Recopiez mot pour mot le passage du texte sur les fluorophores, depuis « La découverte initiale » jusqu'à « explique M. Heo. » inclus.

### TEXTE FOURNI
-- -- --

Souvent, les ingénieurs qui conçoivent des fluorophores commencent par explorer les propriétés optiques des molécules individuelles en solution, mais se heurtent à des problèmes dans leurs applications à l’état solide lorsque les molécules de fluorophore entrent en contact les unes avec les autres.
« Les fluorophores se comportent très différemment à l’état solide, ce qui nécessite alors un effort d’ingénierie moléculaire plus rationnel pour la modification structurelle », a déclaré M. Kim. « En étudiant et en établissant un principe de conception moléculaire permettant de fabriquer des fluorophores qui sont brillants à la fois en solution et à l’état solide, nous avons réduit le temps et le coût de développement pour diverses applications futures. »
La découverte initiale du fluorophore polyvalent, appelé TGlu en abrégé, était inattendue pour l’auteur principal Jung-Moo Heo, chercheur postdoctoral en science et ingénierie des matériaux à l’université du Michigan.
« Le TGlu était une étape intermédiaire pour une autre conception chimique, mais pendant la purification, j’ai découvert qu’il était étonnamment très émissif, non seulement en solution, mais aussi à l’état solide », explique M. Heo.
Cette découverte a conduit à une étude systématique visant à établir la conception optimale. Le résultat a été une conception simple : un noyau à cycle benzénique unique, composé de six atomes de carbone reliés en hexagone. Les chercheurs ont positionné deux groupes qui cèdent des électrons, appelés groupes donneurs, de part et d’autre du cycle. À côté des donneurs, ils ont placé deux groupes accepteurs, qui retirent des électrons, de part et d’autre du cycle.
« Cette structure dite quadripolaire répartit symétriquement la charge à travers la molécule, assurant une émission stable dans divers environnements », a ajouté M. Heo.
Comme le cycle ne comporte que six points, les groupes donneurs et accepteurs sont placés l’un à côté de l’autre. Cette disposition spatiale réduit l’écart énergétique par rapport à d’autres molécules similaires dans une structure compacte, ce qui signifie que le fluorophore a besoin d’une quantité d’énergie relativement faible pour faire passer un électron de l’état fondamental à l’état excité, comme si l’on sautait d’un échelon à l’autre sur une échelle.
Cependant, la petite taille de la molécule signifie que la longueur totale de conjugaison reste limitée, ce qui empêche les électrons de se disperser trop loin dans la molécule. Cela maintient l’écart énergétique absolu (la distance entre les échelons de l’échelle) suffisamment large pour émettre une lumière bleue au lieu de passer à des couleurs à écart énergétique plus étroit, comme le rouge.

-- -- --

### ENTRÉES FOURNIES
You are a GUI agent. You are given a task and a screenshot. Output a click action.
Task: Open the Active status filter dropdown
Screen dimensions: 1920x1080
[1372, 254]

-- -- --

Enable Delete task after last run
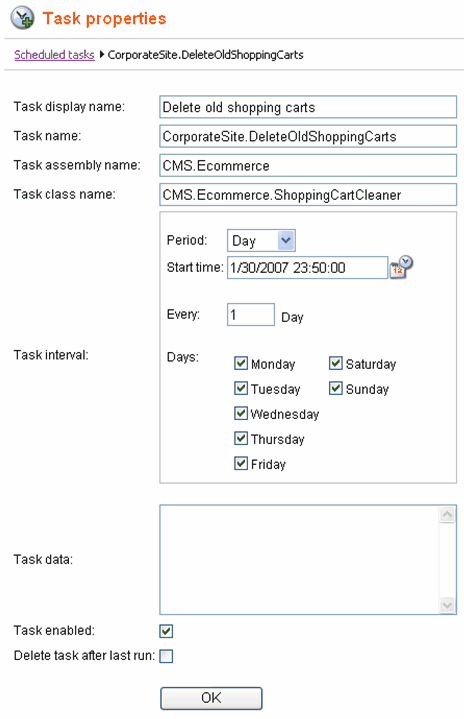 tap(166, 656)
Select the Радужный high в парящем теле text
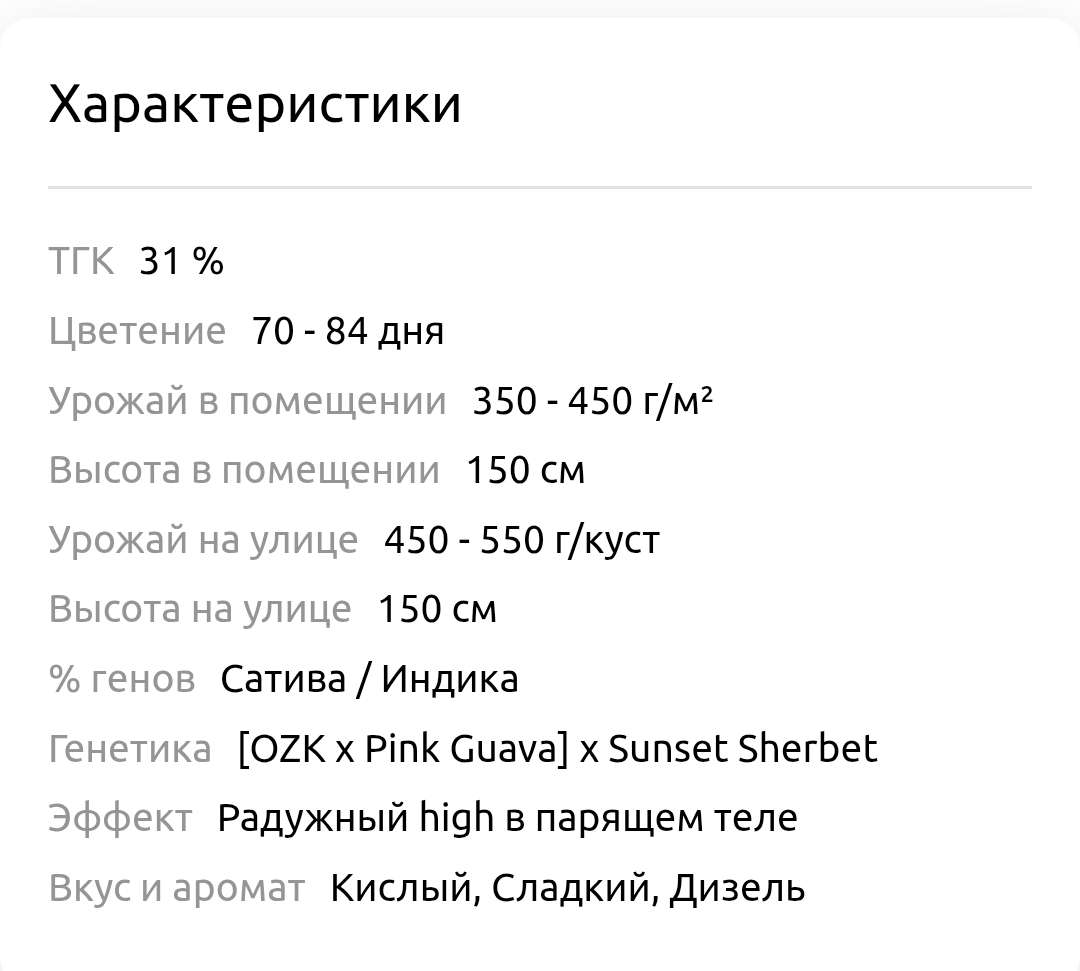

-- -- --

### RÉSULTAT FINAL
La découverte initiale du fluorophore polyvalent, appelé TGlu en abrégé, était inattendue pour l’auteur principal Jung-Moo Heo, chercheur postdoctoral en science et ingénierie des matériaux à l’université du Michigan.
« Le TGlu était une étape intermédiaire pour une autre conception chimique, mais pendant la purification, j’ai découvert qu’il était étonnamment très émissif, non seulement en solution, mais aussi à l’état solide », explique M. Heo.